Baltasar Garson @ NYU

Instead, the bank and New York University (NYU) were partners in a Strategic Collaboration on Global Education whereby the bank’s gift of Euros 300,000  to NYU financed selected NYU undergraduates’ foreign study, NYU graduate fellowships in Spanish creative writing, NYU student internships at the bank and NYU’s hosting international visiting faculty (presumably including Judge Garzon, who for nine months in 2005 held NYU’s King Juan Carlos I of Spain Chair and was a Fellow at the NYU School of Law’s Center on Law and Security).
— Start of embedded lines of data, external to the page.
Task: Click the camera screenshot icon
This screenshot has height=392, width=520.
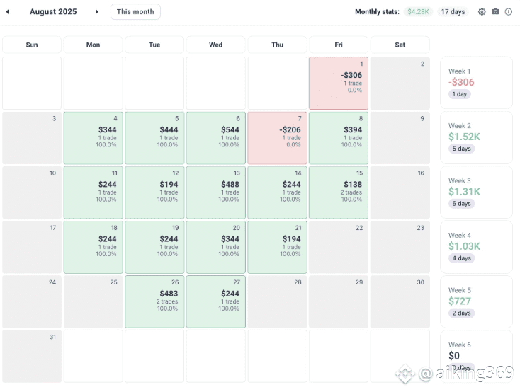Action: tap(495, 12)
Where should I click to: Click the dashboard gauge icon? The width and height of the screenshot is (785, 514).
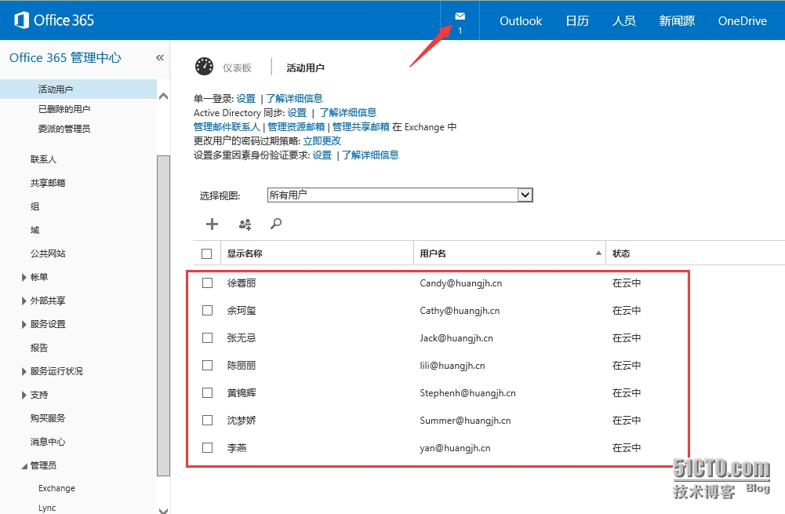pos(204,67)
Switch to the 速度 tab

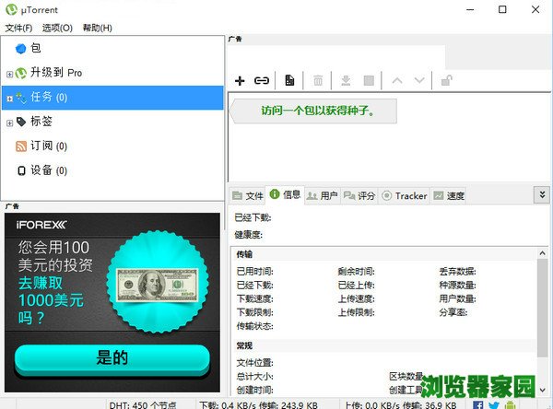pyautogui.click(x=449, y=195)
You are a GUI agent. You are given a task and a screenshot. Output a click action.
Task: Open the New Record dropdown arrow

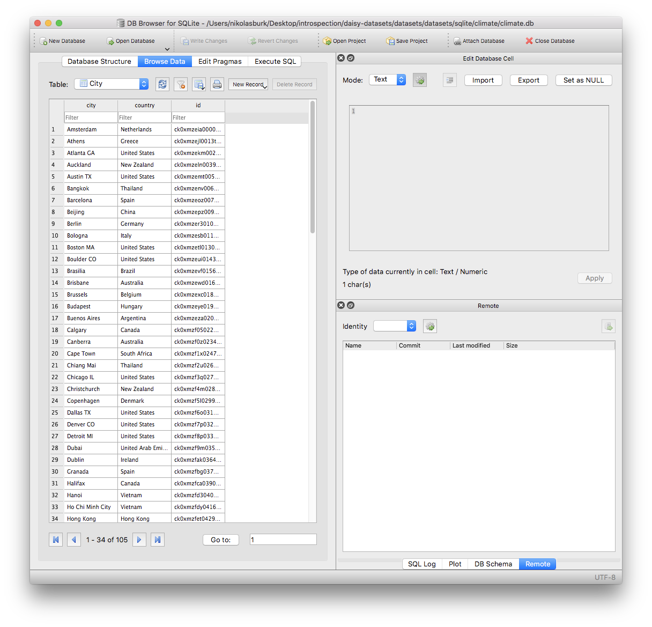(264, 86)
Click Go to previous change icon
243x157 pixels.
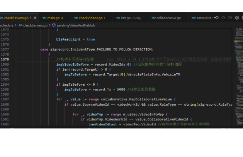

Assuming the latter is a correct summary of the evidence, it is difficult for me to see how this is a valid basis for the criminal charges against Judge Garzon.

Conclusion

As a U.S. lawyer, I find these cases difficult to understand, especially through rough English translations of articles from a major Spanish newspaper, and I plead for comments by those more knowledgeable about Spanish law and procedure to clarify or correct my accounts of these cases.

At least the Franco-era case against the Judge is being tried by seven judges on the Supreme Court of Spain. This is contrary to U.s. practice as justices of the U.S. Supreme Court do not try cases, and almost all trials, criminal and civil, are conducted by a single trial-court judge. This Spanish procedure, therefore, seems strange and made me wonder whether the Judge would have any right to appeal any adverse decision in these cases.

Wikipedia says Spain’s Supreme Court has 74 judicial positions organized into five chambers, one of which is the criminal chamber. Presumably each chamber has 14 or so judges, potentially leaving seven other judges of that chamber to hear any appeal. An article in el Pais, however, said that crimes allegedly committed by individuals with privilege like judges are tried by the Supreme Court’s Criminal Chamber without any appeals.

Thus, I still wonder if Garzon has any right of appeal from an adverse decision. If not, this seems to me to be a denial of what we in the U.S. call due process of law.

Another feature of Spanish law and procedure that is difficult for this U.S. lawyer understand is the ability in Spain of private citizens or groups to act as criminal prosecutors, especially over the objections of public prosecutors. This does not happen in U.S. law with a few exceptions not relevant here.

If a U.S. trail court judge in a position equivalent to Judge Garson commits errors in the conduct of a case, as sometimes happens, the remedy is to seek appellate court review and reversal of the erroneous decisions. In rare instances, it might be appropriate to seek discipline of the judge by the agency that regulates their conduct under rules of judicial ethics. It is difficult, if not impossible, however, to imagine situations in which a U.S. trial court judge would be subject to judicial discipline or criminal sanctions for doing things similar to what Judge Garzon did in the first two of these cases in which he has been charged with crimes.

As I understand these cases, Judge Garson had legitimate legal reasons for doing what he did. He did not make decisions that totally “were off the wall,” to use an American slang phrase. Most significantly, in the Franco-era case, there is abundant international law that amnesties may not immunize people for genocide, crimes against humanity and war crimes (all of which are now well defined in international law). Therefore, Judge Garzon’s conclusion that Spain’s amnesty law did not bar the instigation of the criminal case regarding the Franco-era abuses was supported by law. There certainly are some counter arguments to this legal conclusion, but, in my opinion, they are weak.

I pray that Judge Garzon is acquitted of all of these charges and that he will return to the bench to continue to be an independent jurist who seeks to apply Spanish and international law in an objective and fair manner to crimes of the gravest concern to the international community.